Sunday December 05, 2010 05:22:45 PM, F. Ahmed, IANS

Srinagar: Twenty-eight years after his death, National Conference founder and legendary Kashmiri leader Sheikh Mohammad Abdullah remains relevant to both the mainstream and separatist discourse in Jammu and Kashmir as the state paid tribute to the leader on his 105th birth anniversary Sunday.

As the state government and the ruling National Conference start an ambitious, high profile tribute itinerary, political rivals might lambast him, but nobody can wish him away.

His charisma, which galvanized millions of Kashmiris towards independence from the yoke of an autocratic subjugation, has definitely been relegated to the pages of history and yet, whether you talk of strengthening the state's accession with India or its secession from the rest of the country, Abdullah remains the referral point in history.
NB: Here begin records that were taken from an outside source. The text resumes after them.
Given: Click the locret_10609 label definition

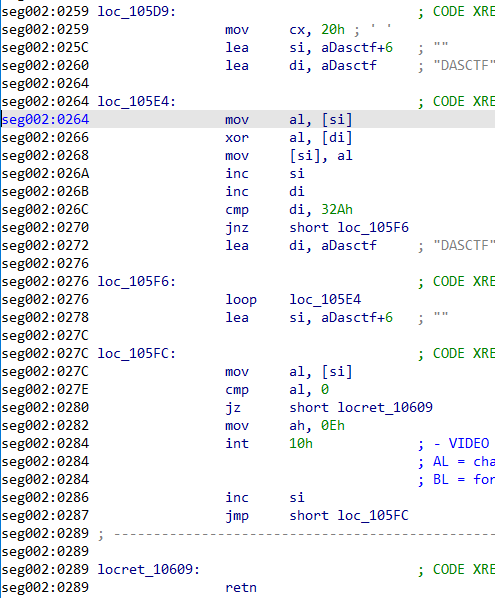Looking at the screenshot, I should (x=149, y=569).
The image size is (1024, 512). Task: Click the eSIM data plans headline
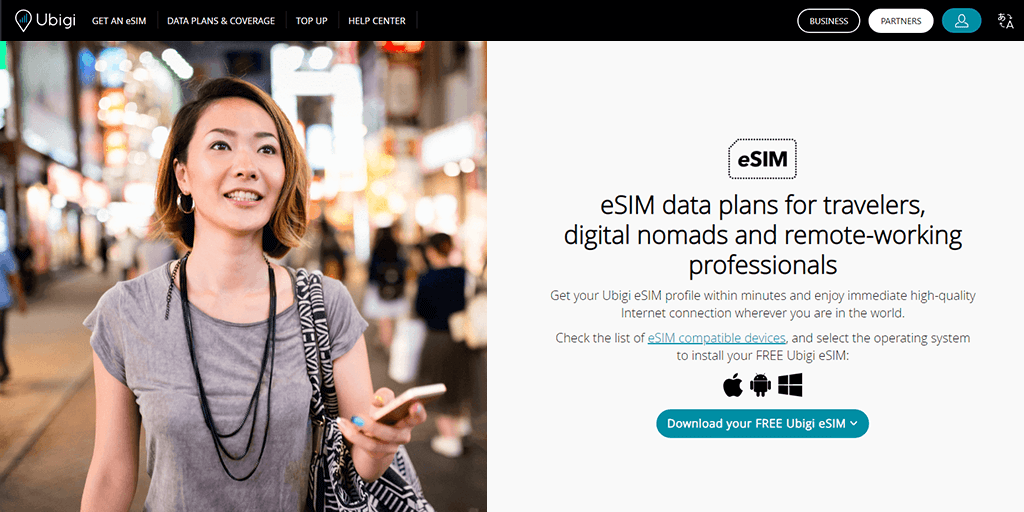763,235
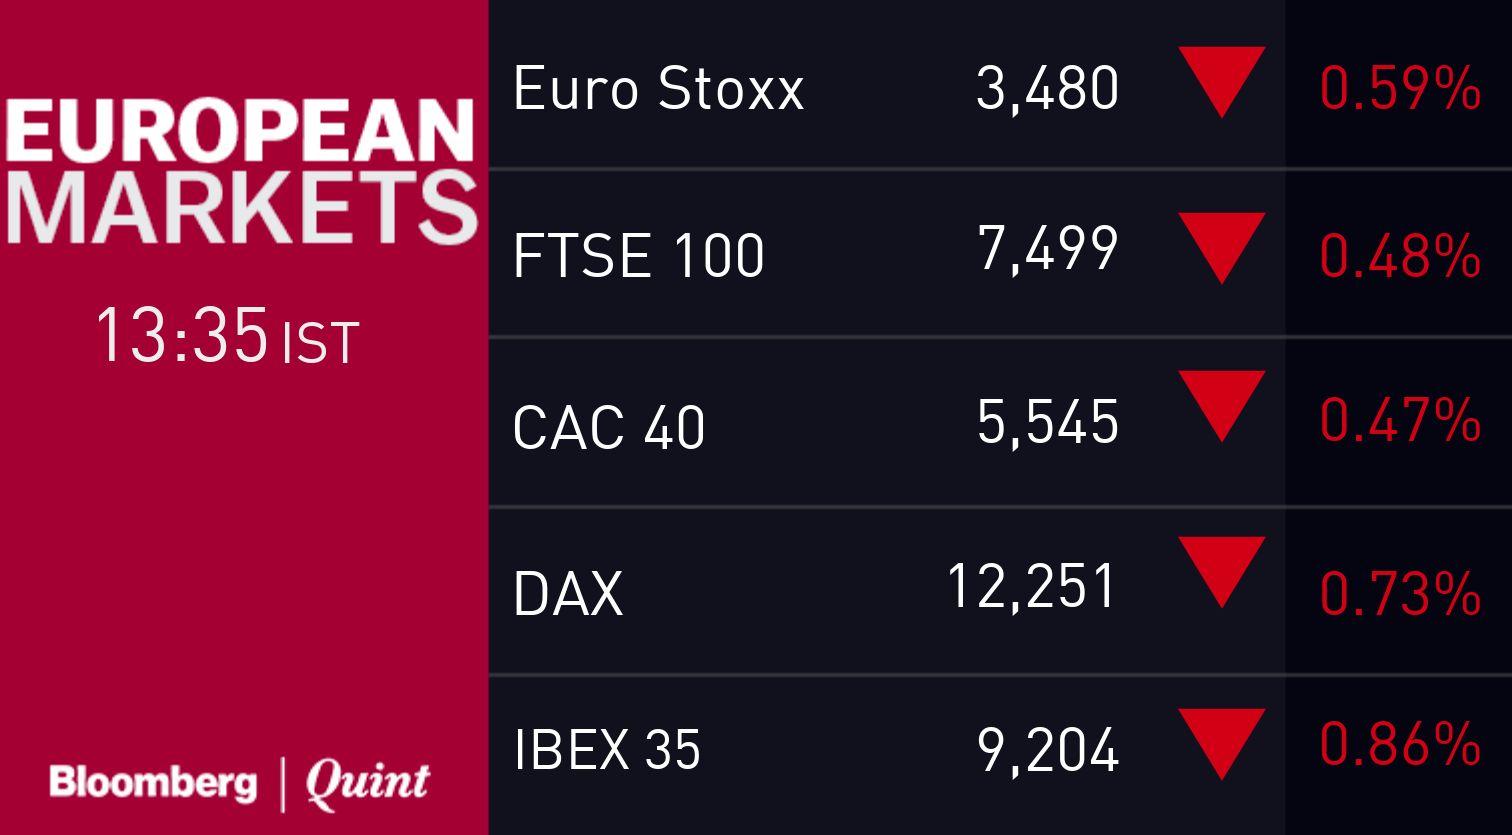Click the FTSE 100 value 7,499
Screen dimensions: 1512x835
click(x=1047, y=248)
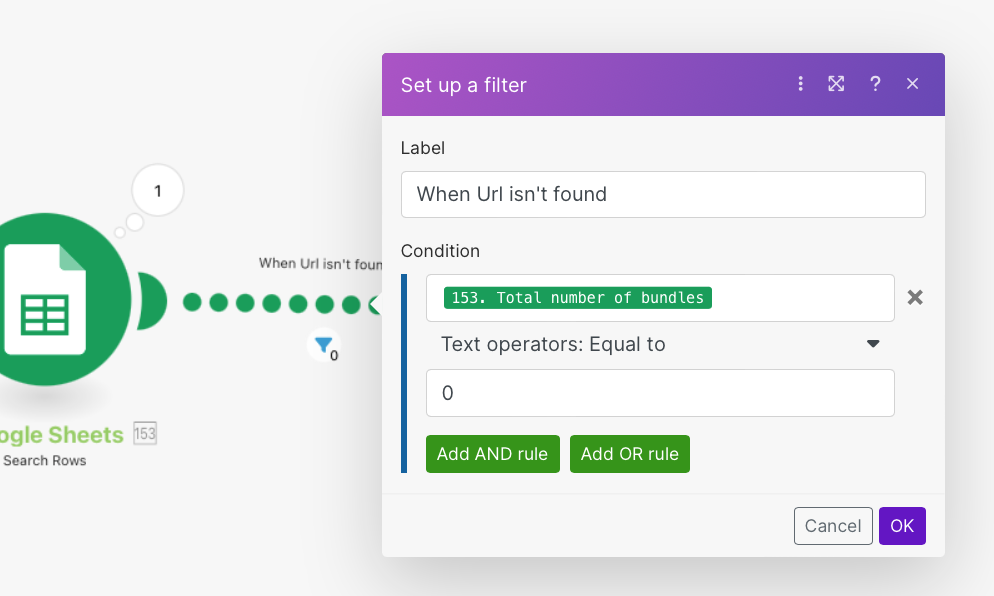
Task: Open the filter dialog's three-dot options menu
Action: point(800,84)
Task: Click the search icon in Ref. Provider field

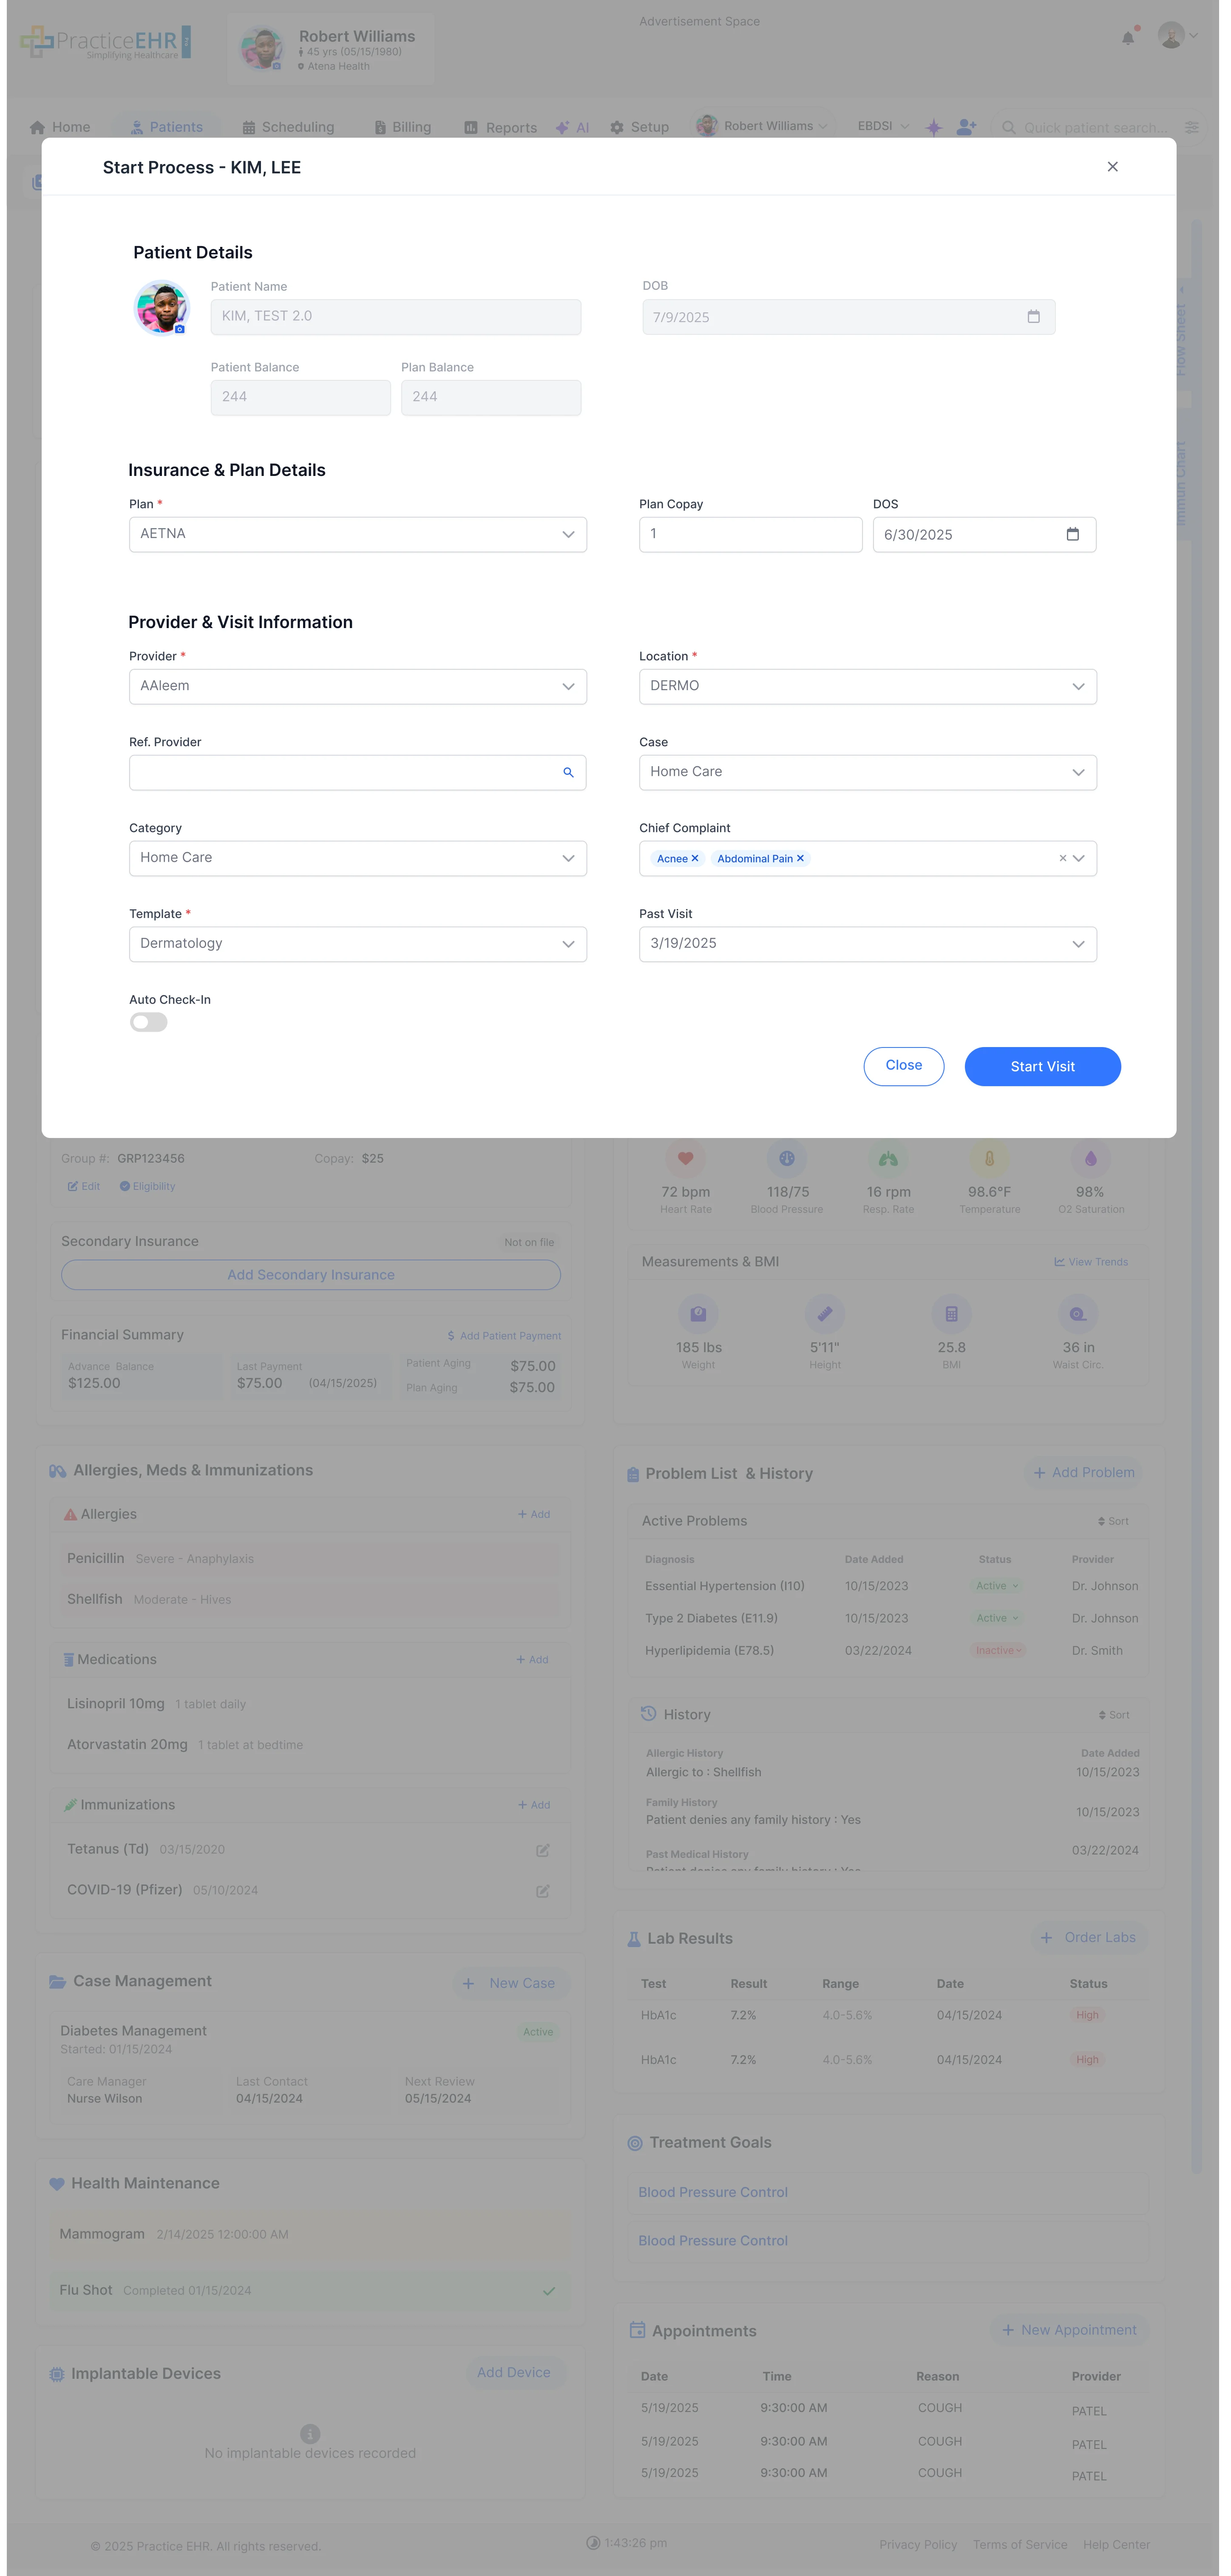Action: [568, 772]
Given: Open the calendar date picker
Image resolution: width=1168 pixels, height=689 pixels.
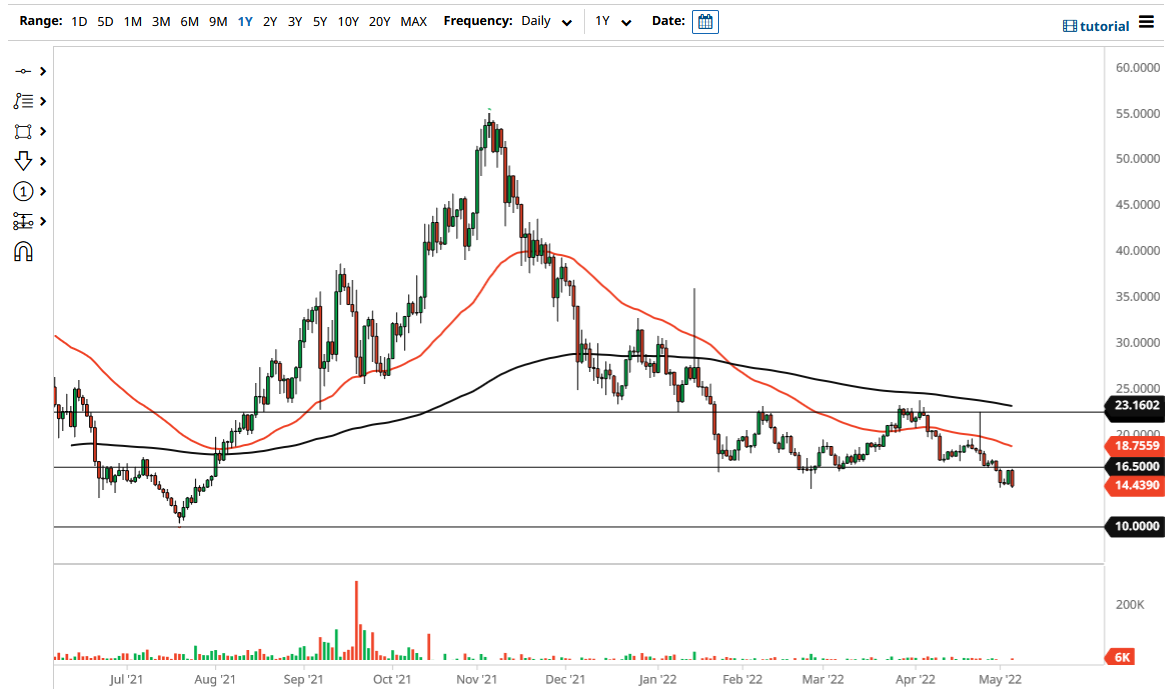Looking at the screenshot, I should click(705, 21).
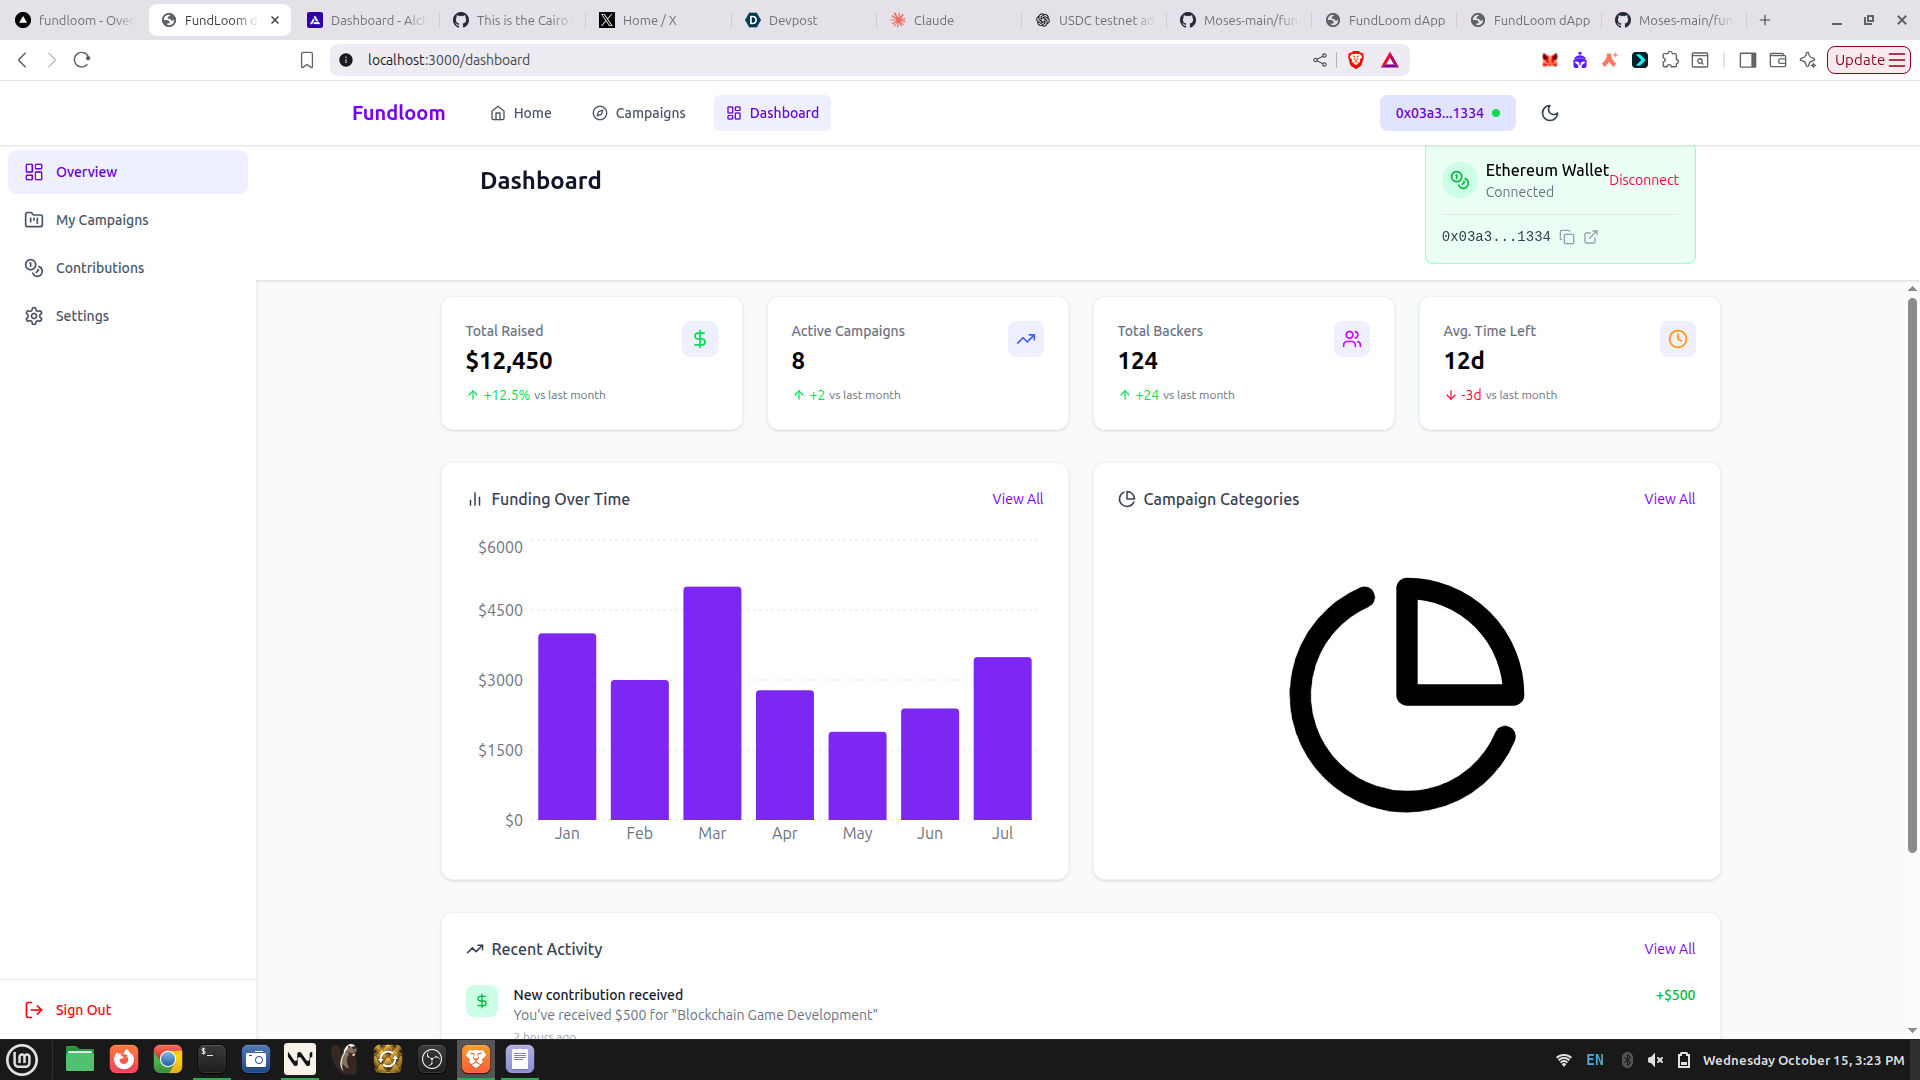
Task: Select My Campaigns in the sidebar
Action: (x=102, y=220)
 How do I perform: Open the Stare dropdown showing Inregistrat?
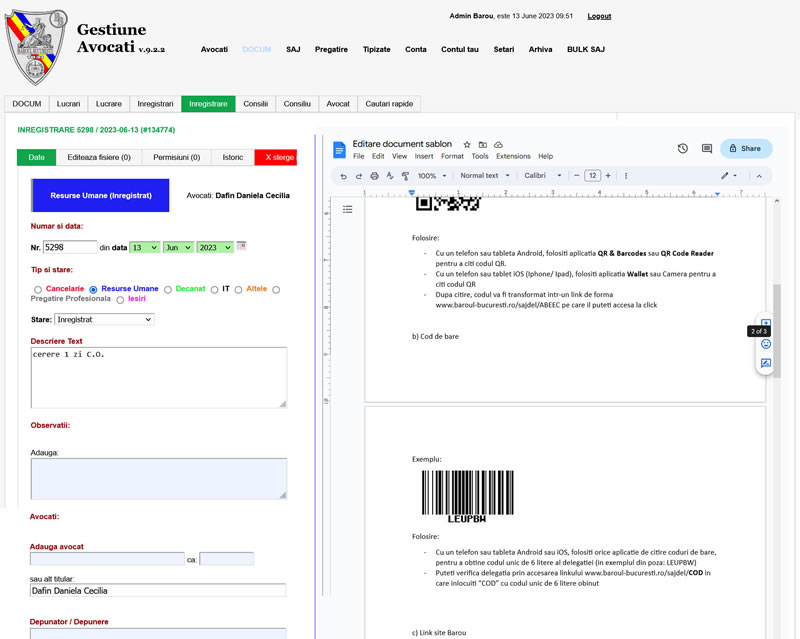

Over a million mourners, including the president and then prime minister Indira Gandhi, were part of the funeral procession in 1982 when a pall of gloom descended on the Valley because its beloved leader was no more.

Ironically, the same mausoleum where Kashmiris wailed and wept while filling their leader's grave with earth, has been entrusted to the custody of armed guards to protect it from the intentions of those who might try to harm it.

Abdullah had fallen apart from the then prime minister and his best friend, Jawaharlal Nehru, immediately after the state's accession to India in 1947.

He was incarcerated for his controversial "seditious" speeches and kept in prison for more than a decade. He was arrested in 1953, briefly released in 1958 for his daughter's marriage and then released in 1964.

Despite the mistrust between Nehru and Abdullah, the latter's political rivals continue to blame him for throwing the lot of the Muslim majority in Kashmir with India instead of yielding to the two nation theory of Pakistan's founder, Muhammad Ali Jinnah. The Pakistani leader always voiced his misgivings against the proximity of Abdullah with Nehru.

In 1964, Nehru decided to release Abdullah and bring him back into the political mainstream of the country.

Nehru even sent him to discuss the South Asian confederation between India and Pakistan with General Ayub Khan, then Pakistan president, but he had to cut short his visit and return to New Delhi to mourn the death of Nehru in 1964.

Indira Gandhi fulfilled her father's wish and supervised an accord between the centre and Abdullah known as the Beg-Parthasarthy accord in 1975.

The Congress extended unconditional support to Abdullah and he was sworn in as the state's chief minister in 1975, ending the long history of acrimony and mistrust between the National Conference and the centre.

When the present armed violence started here in early 1990s, the National Conference and its ground level cadre remained the target of militants.

Abdullah and his family were seen as the icons of Kashmir's accession with India.

Hundreds of National Conference partymen were gunned down and Adbullah's dream of a secular, prosperous, self-reliant Kashmir within the constitutional frame of India became a forbidden political discourse in the valley.

Anyone who spoke against Adbullah was naturally seen as the sheet anchor of Kashmir's secession from India.

While his rivals in the mainstream political parties continued to admonish Andullah for "sowing the seeds of an independent Kashmir by harping on the state's special status in the union", his rivals in the separatist camp cursed him for "handing over Kashmir to India on a platter".

Never before in the history of the state has any political leader been so misunderstood and confused as Adbullah, perhaps also, no political leader has ever been loved so much and cursed at the same time.

As his grandson and chief minister, Omar Abdullah, offered prayers and floral tributes at the mausoleum on the banks of the Dal Lake in Naseem Bagh area of Srinagar, the debate about whether the senior Abdullah wanted an honorable space under the Indian sun or strove to carve out an independent state aloof from both India and Pakistan would continue for generations.

After all, we might castigate or love the late Abdullah, but nobody can ignore him or his relevance.